How can I simplify an array by removing numbers close to each other in JS?

eguneys
May 27, 2023
307 views
0 votes
2 Answers

I have an array with some numbers

[0, 0.1, 0.2, 0.3, 0.6, 0.8, 1]

how do I remove numbers that are close to each other less than or equal to 0.2 threshold and put the average of those values instead,
so the above array becomes

[0.2, 0.8]

0.2 because [0, 0.1, 0.2, 0.3] are close to each other so they become (0 + 0.1 + 0.2 + 0.3) / 4 = 0.2

0.8 because [0.6, 0.8, 1] are close to each other so they become (0.6, 0.8, 1) / 2 = 0.8

Tags: javascript

Answers

In the case, that the only thing that matters is the difference to the next neighbour, it’s quite easy. See comments in the code …

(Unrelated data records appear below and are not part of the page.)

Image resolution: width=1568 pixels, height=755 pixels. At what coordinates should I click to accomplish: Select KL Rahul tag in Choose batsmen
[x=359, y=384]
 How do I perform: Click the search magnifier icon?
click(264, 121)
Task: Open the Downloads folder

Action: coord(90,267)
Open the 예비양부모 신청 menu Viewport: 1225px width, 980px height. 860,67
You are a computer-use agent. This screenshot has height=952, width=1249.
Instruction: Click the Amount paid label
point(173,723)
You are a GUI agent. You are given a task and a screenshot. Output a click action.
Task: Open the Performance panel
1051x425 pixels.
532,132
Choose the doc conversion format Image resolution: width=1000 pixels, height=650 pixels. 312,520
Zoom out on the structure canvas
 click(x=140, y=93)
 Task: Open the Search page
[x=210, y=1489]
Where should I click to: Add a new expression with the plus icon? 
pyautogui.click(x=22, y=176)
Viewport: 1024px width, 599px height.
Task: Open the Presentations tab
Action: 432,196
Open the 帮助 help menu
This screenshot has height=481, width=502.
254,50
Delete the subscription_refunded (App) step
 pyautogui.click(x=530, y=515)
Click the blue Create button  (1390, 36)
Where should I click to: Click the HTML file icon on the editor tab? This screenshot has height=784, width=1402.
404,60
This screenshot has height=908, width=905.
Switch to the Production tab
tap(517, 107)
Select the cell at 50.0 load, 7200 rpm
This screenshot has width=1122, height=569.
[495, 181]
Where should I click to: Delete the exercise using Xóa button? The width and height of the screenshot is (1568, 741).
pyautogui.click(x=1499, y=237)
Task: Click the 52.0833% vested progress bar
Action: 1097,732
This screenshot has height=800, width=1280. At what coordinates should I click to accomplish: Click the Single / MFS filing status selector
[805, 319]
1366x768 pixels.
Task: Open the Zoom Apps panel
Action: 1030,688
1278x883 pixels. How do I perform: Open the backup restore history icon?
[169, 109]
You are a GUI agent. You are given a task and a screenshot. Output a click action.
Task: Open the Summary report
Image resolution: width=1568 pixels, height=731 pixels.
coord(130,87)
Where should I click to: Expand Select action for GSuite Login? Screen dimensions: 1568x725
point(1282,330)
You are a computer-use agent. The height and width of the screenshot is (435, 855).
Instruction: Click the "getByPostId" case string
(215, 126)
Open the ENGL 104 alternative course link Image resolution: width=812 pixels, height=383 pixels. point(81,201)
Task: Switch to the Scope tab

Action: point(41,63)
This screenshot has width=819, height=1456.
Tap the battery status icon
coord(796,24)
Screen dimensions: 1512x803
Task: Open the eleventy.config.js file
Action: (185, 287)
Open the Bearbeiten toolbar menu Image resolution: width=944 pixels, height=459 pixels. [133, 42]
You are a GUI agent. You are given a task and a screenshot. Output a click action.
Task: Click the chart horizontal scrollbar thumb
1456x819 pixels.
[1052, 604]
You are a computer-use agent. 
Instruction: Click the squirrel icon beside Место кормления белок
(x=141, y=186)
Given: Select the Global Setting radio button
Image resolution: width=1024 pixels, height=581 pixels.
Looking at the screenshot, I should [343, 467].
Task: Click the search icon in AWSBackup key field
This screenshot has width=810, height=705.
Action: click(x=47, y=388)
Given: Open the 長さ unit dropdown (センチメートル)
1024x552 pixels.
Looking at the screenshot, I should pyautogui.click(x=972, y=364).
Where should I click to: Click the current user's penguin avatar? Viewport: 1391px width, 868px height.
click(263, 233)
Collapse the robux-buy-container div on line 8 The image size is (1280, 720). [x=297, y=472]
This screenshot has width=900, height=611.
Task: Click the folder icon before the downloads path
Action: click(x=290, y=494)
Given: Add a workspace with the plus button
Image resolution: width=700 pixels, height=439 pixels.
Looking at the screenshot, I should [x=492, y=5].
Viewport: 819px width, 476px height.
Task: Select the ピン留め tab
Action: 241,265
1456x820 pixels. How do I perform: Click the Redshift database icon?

function simpleCluster(input, diff) {
  let 
    result = [],
    sum = input[0],
    count = 1;

  if (!input.length) 
    return [];

  for (let i = 1; i < input.length; i++) {
    //if the current value is too far away from the previous neighbour
    //calculate the average
    if ((input[i] - input[i - 1]) > diff) {
      //to round to 1 decimale multiply by 10,
      //then round to an integer and then divide by 10
      result.push(Math.round(10 * sum / count) / 10);
      //reset sum and count
      sum = 0;
      count = 0;
    }
    //add the current value to the sum and increase the count
    sum += input[i];
    count++;
  }

  if (count > 0)
     result.push(Math.round(10 * sum / count) / 10);
  

  return result;
}

console.log(simpleCluster([], 0.2));
console.log(simpleCluster([0], 0.2));
console.log(simpleCluster([0, 0.1, 0.3, 0.5, 0.9, 1, 1.3], 0.2));
console.log(simpleCluster([0, 0.1, 0.2, 0.3, 0.4, 0.6, 0.6, 0.7,0.8], 0.2));

- MichaelM
- May 27, 2023 at 10:10 pm
- 0 votes
0
You could do this by iterating over every element of the array and keeping a temporary close array. If close is empty, or the current element and the last element in close‘s difference is less than the threshold, then you can add it to close. If not, then average close and add it to the output array. Note that floating point math gets a bit weird here, you can use this rounding trick.
const fixFloat = n => parseFloat(n.toPrecision(12)) function average(arr) { let sum = 0; for (const el of arr) sum += el; return fixFloat(sum / arr.length); } function closeRemove(arr, threshold) { arr = [...arr].sort() const res = []; let close = []; for (let i = 0; i < arr.length; i++) { const diff = fixFloat(arr[i] - close[close.length-1]); if (close.length == 0 || diff <= threshold) { close.push(arr[i]) } else { res.push(average(close)); close = [arr[i]]; } } res.push(average(close)); return res; } const arr = [0, 0.1, 0.2, 0.3, 0.6, 0.8, 1]; console.log(closeRemove(arr, 0.2));
Note that in your question, the numbers 0, 0.1, 0.2, 0.3 all have a difference of less than 0.2, so they should be averaged together. Their average is 1.5, not 2.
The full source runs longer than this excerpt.